Let's turn the tables and have some fun.
M i c h a e l Phelps
Freestyle and butterfly swimming expert seeking gold medalist position in the hearts of Americans. Excellent personality, compelling backstory, and strong swimming skills. Looking for a role that involves high levels of swimming.
K-12: Diagnosed with ADHD. Put into pool. Started swimming. Kept swimming.
1992: Started swimming lessons
1992-2004: Swam. Took occasional breaks to eat 12,000 calories per day.
2004: Attended Athens Olympic Games. Earned six gold and two bronze medals for short and long distance butterfly, freestyle, and medley relays. Turned 19.

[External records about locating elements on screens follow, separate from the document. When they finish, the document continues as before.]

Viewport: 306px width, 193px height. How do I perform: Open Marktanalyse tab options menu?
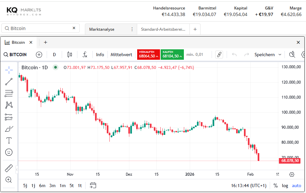(132, 29)
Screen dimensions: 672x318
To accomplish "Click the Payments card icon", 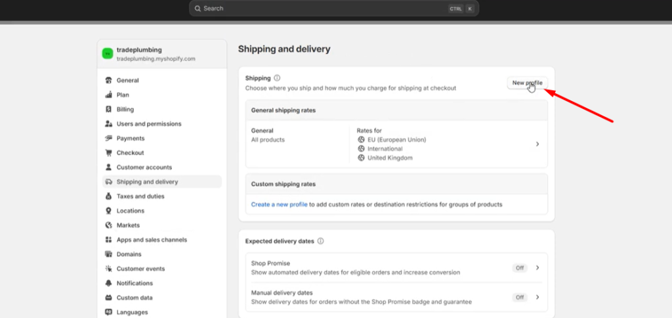I will tap(108, 138).
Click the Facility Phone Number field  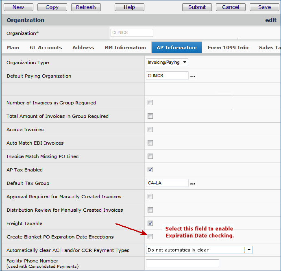click(182, 263)
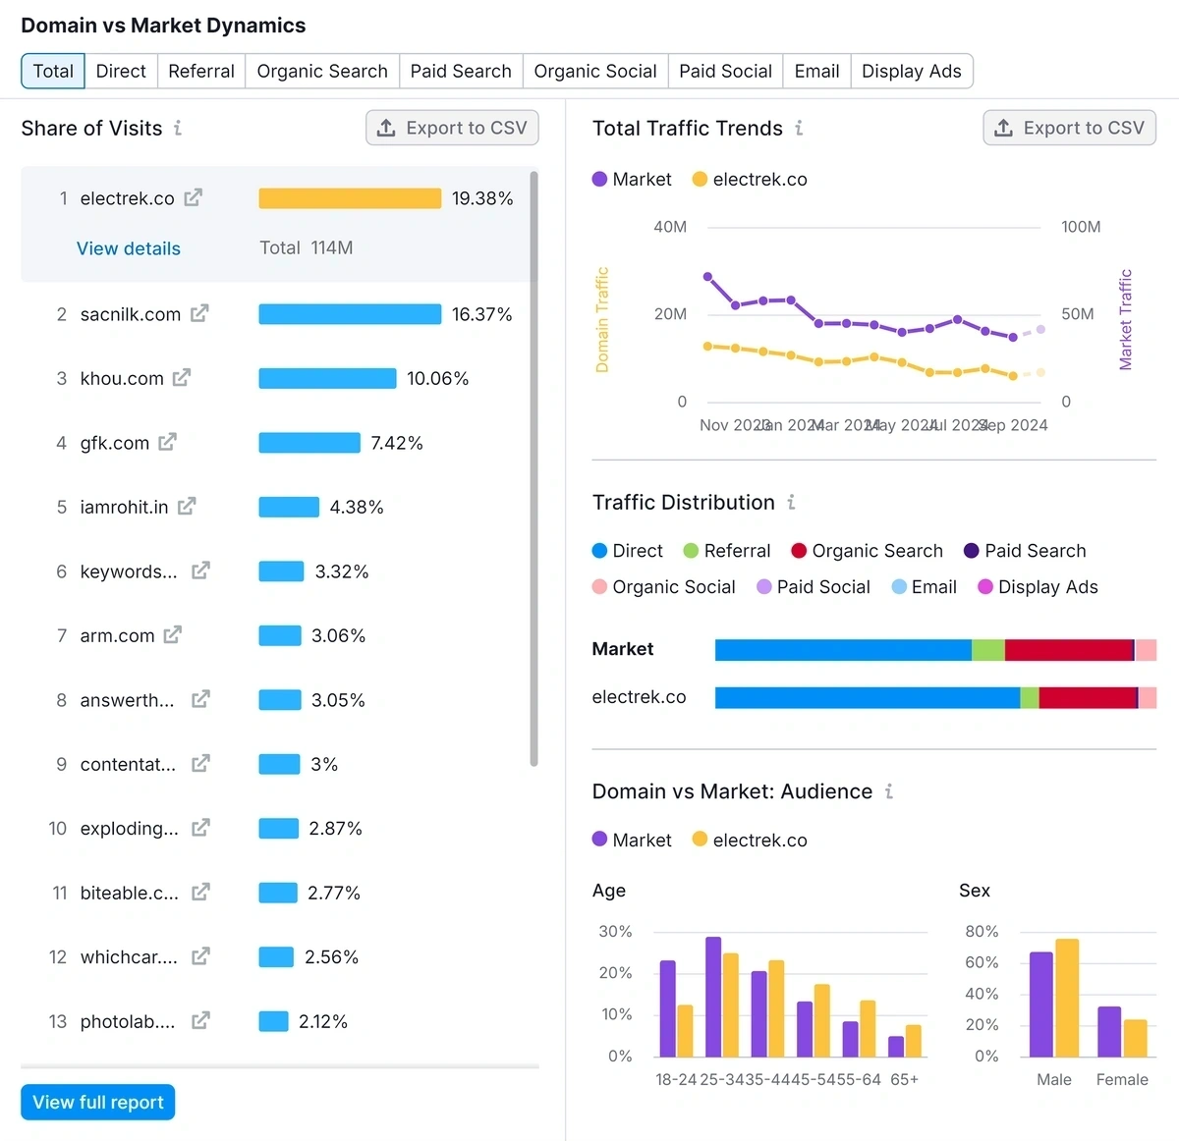Click the View full report button

point(98,1102)
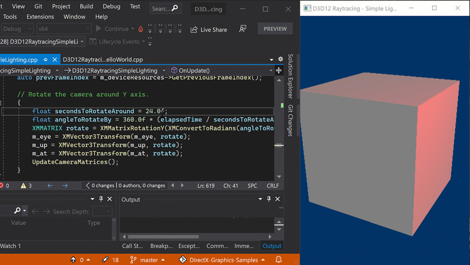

2005-2008: Thought about doing other things besides swimming. Didn't.
2008: Attended Beijing Olympic Games. Made new friends. Learned valuable lessons about life and swimming. Brought home eight gold medals (for swimming).
2008-2012: Got up early every day. Went swimming. Was offered a nice steady position as an insurance salesman. Turned it down.
2012: Attended London Olympic Games. Excelled in butterfly, freestyle and medley relay swimming. Received many very nice compliments on swimming technique. Also brought home four gold and two silver medals (also for swimming).
2012-2016: Engaged in excessive swimming. Learned how to swim faster for longer periods of time. Started reading a book. Didn't finish. Watched opening credits of a movie. Turned it off. Went swimming.
2016: Attended Rio Olympic Games. Broke world record with final count of 23 Olympic gold medals (and 28 medals total).